Non-financial risks may spur the next financial crisis
Asking 13,000 business leaders their top risks to doing business shows that non-financial fears are rising in importance
Source: World Economic Forum Regional Risks Report, October 2019
Outlook
The World Economic Forum (WEF) survey of 13,000 business leaders suggests that financial and non-financial risks could combine to trigger another financial crisis.
Developed nations fear cyberattacks and data fraud as much as economic risks. Four of the five top North American risks are technological. In Europe, after cyberattacks and asset bubbles, interstate conflict is third feared. Such conflict is a top-three East Asian and Eurasian concern.
Developing nations fear the impact of technology -- governance failing, unemployment and social instability. The last is top in Eurasia and second in Latin America.

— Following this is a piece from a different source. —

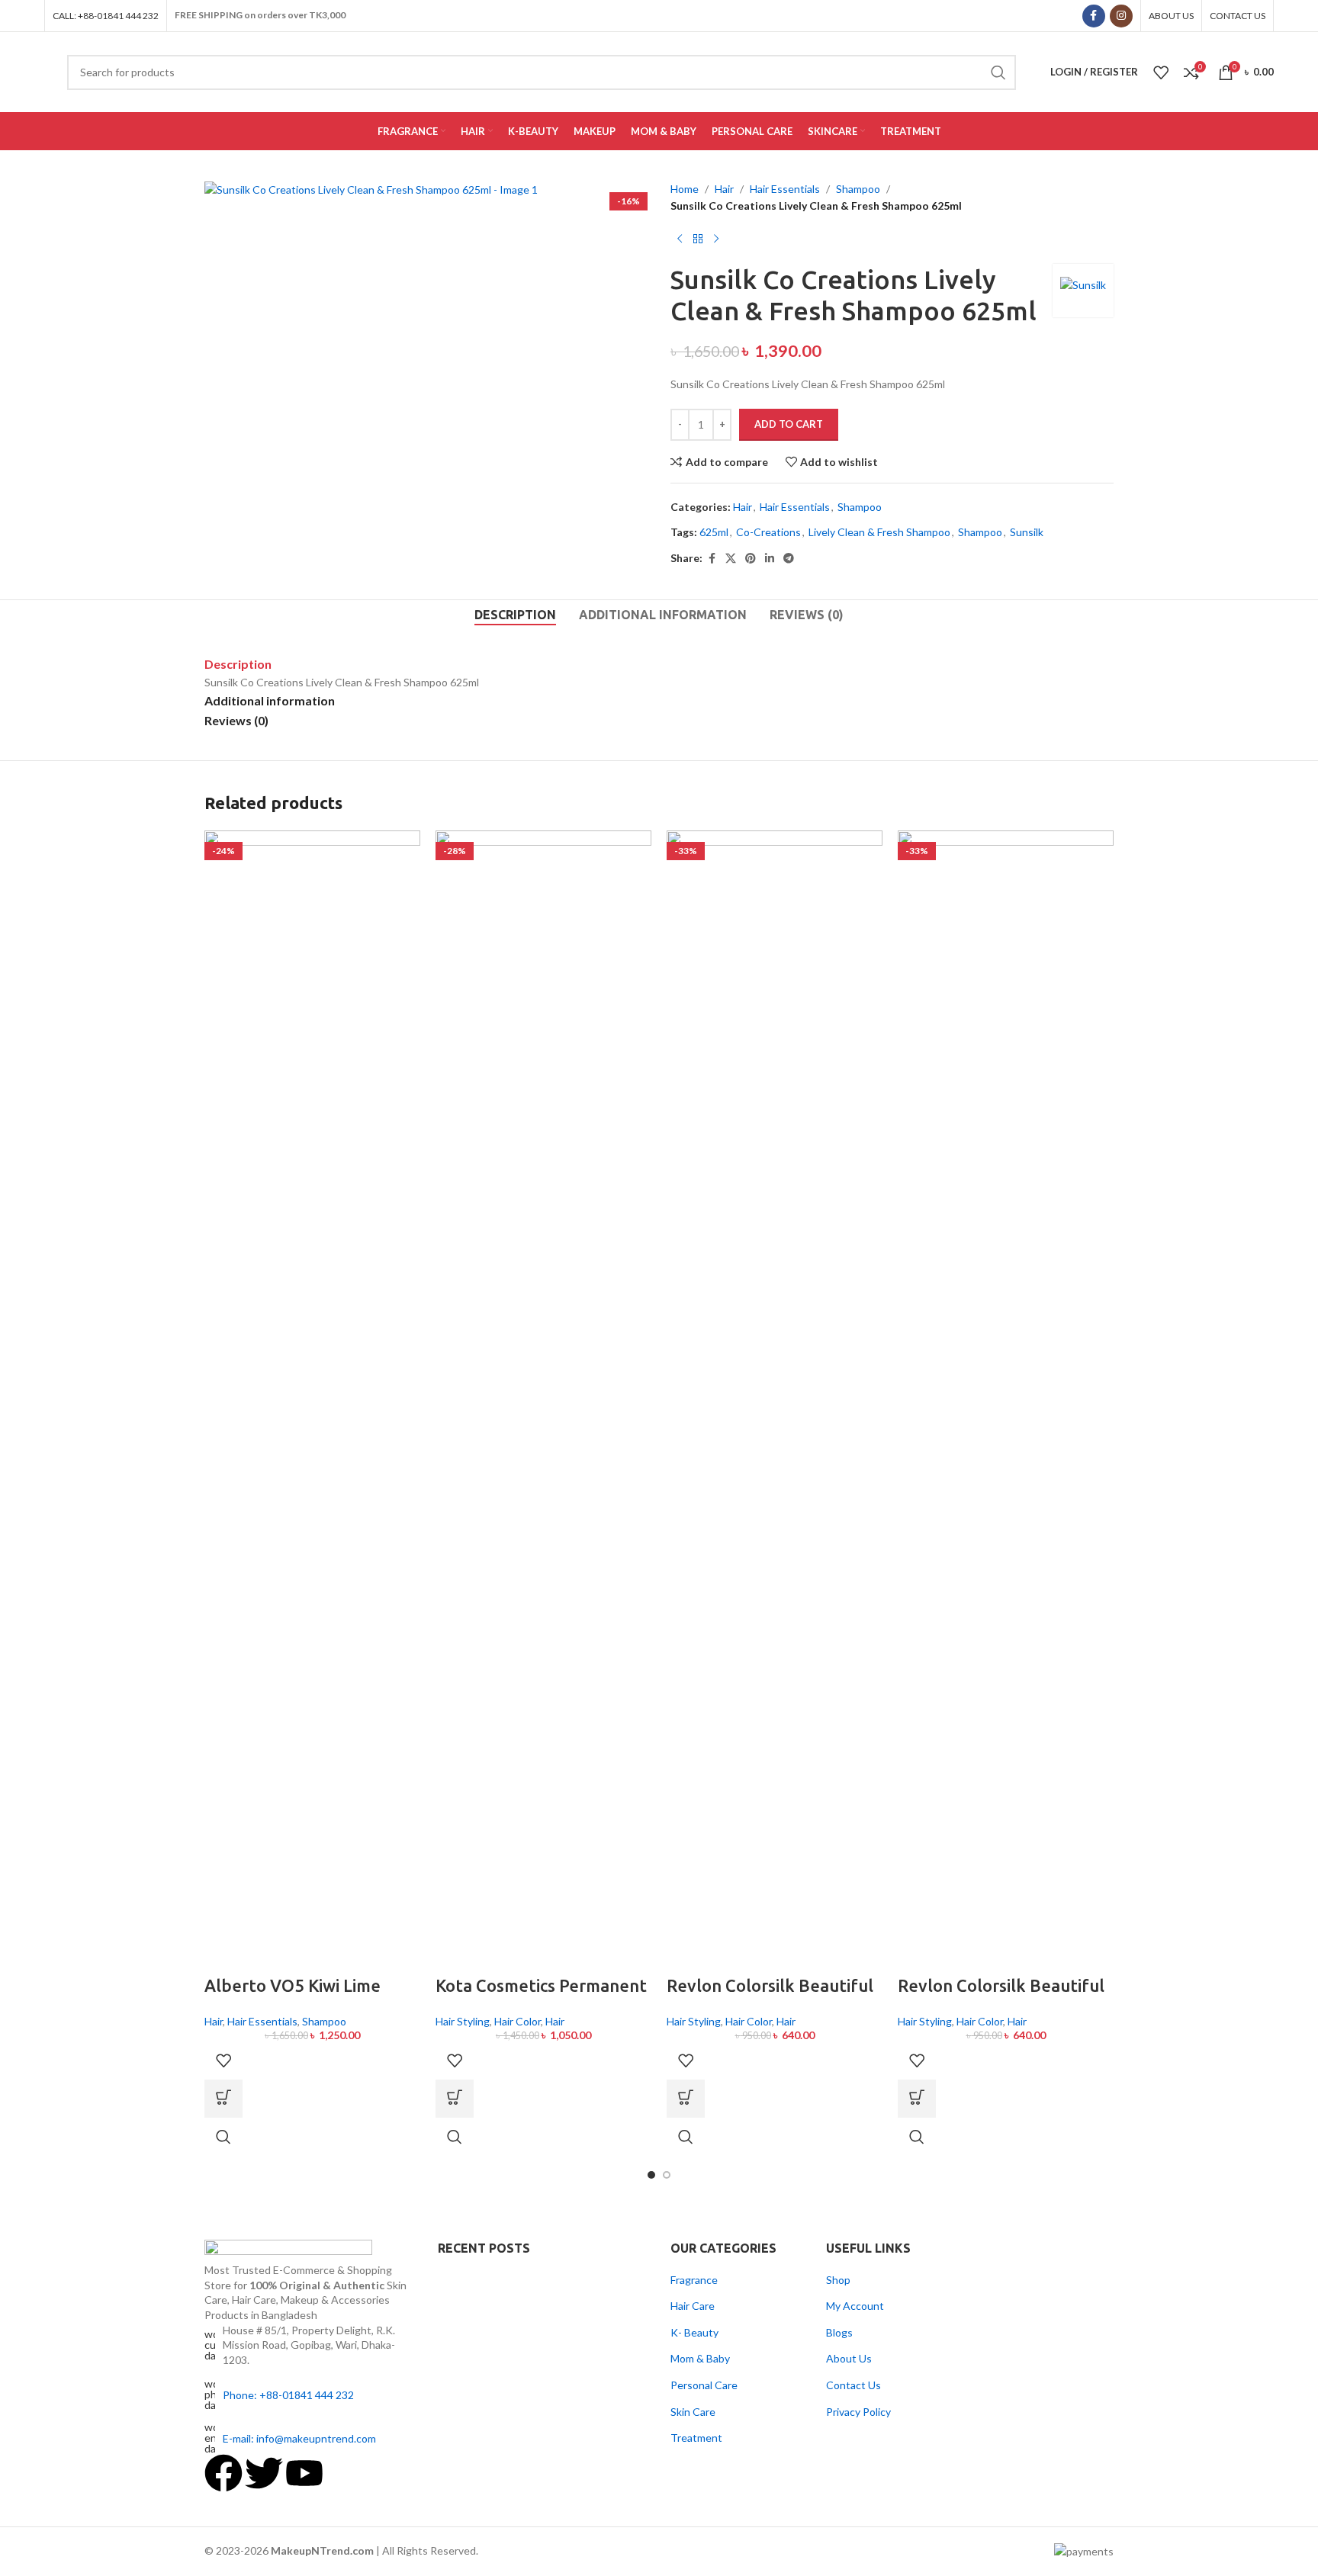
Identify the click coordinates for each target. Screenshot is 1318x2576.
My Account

National governance failing is Latin America’s top risk, and second in Sub-Saharan Africa, where under-or-unemployment is top.
Impacts
- Environmental and tech risks have grown in likelihood and importance in the annual WEF risks survey since 2013; this trend will continue.

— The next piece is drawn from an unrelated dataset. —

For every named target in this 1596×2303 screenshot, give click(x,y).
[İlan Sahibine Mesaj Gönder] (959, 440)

- Environmental fears will keep rising; Asia is especially worried as China and Japan fear natural disasters most, and India a water crisis.
- The top-five Middle East and North African fears are all economic and 20 Sub-Saharan African nations most fear under-or-unemployment.
- Advances in financial regulation and tech have combined since 2008-09 to cut the prominence of financial fears but raise job market fears.